Chocolate House

From the 2010s through 2022, the building located at Sumska Street, 43 housed the Lviv Chocolate Workshop.

Photo: Ivan Ponomarenko, 2018

Oleksander Leibfreid dates the house to the early 20th century, without specifying a year, and believes that the architect M. Roitenberg designed it. According to the 1909 list of homeowners, the house was owned by the burgher Stepan Zakharovich Kislakov.

In the early 1920s, the building housed the American Relief Administration (an American charitable organization that provided aid to the starving people of Ukraine from 1919 to 1923)

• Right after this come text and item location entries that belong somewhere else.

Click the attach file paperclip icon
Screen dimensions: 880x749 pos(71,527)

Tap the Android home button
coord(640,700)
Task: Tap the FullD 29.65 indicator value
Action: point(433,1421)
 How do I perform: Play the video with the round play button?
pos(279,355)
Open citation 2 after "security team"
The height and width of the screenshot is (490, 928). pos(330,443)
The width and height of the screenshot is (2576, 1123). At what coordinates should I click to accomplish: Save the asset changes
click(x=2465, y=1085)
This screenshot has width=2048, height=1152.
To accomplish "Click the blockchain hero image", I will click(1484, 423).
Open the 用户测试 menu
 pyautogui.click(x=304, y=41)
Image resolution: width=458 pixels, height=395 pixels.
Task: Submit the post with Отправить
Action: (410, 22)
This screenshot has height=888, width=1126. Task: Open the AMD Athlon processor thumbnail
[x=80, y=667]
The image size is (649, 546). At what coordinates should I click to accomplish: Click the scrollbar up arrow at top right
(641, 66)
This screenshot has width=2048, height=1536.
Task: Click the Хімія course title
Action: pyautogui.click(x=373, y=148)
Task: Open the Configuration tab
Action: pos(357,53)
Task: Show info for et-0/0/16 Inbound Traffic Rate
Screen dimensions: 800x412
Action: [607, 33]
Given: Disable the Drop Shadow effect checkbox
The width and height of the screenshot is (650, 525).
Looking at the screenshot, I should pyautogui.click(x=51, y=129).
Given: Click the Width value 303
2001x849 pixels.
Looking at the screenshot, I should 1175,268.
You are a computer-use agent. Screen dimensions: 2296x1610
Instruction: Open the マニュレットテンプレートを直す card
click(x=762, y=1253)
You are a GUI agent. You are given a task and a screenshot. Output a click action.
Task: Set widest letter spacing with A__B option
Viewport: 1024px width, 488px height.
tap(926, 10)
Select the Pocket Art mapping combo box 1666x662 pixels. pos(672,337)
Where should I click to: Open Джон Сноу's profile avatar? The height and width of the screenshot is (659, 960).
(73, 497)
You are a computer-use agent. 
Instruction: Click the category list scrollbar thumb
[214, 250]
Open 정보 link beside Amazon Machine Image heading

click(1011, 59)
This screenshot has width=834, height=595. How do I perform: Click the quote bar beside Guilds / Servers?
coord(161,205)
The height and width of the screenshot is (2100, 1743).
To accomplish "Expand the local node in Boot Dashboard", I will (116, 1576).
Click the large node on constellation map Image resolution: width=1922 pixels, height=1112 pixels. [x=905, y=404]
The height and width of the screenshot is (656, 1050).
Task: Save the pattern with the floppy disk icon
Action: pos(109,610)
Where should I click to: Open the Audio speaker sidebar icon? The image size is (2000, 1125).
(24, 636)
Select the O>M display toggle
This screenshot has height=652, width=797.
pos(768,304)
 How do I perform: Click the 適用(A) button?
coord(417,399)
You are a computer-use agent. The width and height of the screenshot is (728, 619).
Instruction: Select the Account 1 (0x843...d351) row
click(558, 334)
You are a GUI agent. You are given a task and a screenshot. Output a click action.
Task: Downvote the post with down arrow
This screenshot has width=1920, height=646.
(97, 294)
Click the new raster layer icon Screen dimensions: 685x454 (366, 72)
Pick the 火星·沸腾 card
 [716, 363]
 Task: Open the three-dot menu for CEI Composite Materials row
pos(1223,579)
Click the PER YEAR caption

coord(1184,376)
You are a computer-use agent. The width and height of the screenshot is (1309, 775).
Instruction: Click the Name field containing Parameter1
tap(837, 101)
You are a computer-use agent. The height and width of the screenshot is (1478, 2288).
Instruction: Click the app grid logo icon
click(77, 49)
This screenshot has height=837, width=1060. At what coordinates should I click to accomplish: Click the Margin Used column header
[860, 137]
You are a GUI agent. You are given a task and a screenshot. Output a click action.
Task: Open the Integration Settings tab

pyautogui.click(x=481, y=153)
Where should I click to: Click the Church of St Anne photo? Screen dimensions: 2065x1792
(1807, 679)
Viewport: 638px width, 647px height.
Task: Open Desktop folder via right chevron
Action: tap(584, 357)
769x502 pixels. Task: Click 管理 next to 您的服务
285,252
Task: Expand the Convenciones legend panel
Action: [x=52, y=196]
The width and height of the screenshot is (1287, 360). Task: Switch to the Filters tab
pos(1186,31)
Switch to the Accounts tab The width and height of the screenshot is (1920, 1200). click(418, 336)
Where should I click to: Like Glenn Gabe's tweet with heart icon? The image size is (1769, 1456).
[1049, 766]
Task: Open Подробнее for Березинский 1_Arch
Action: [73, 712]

Photo: Ivan Ponomarenko, 2019

A commemorative plaque installed in 2016 as part of “Germany Week” states that the building housed the German consulate in 1912.

Photo: Ivan Ponomarenko, 2018

Until recently, it was a faded white, but now the facade has taken on a natural, non-acidic hue with hints of light brown.

Photo: Ivan Ponomarenko, 2018

What is simply unthinkable in Kharkiv, however, is restoring the original window frames design. There is no certainty that the frames were 100% like the original, but typically in Kharkiv, when old buildings are converted into cafes and retail or office spaces, single-pane windows are installed—without any frames at all.

The building was damaged in a Russian missile strike on March 2, 2022, and lost some of its windows. The Chocolate House sustained another significant damage in a strike by a Russian “Shahed” drone on December 31, 2023.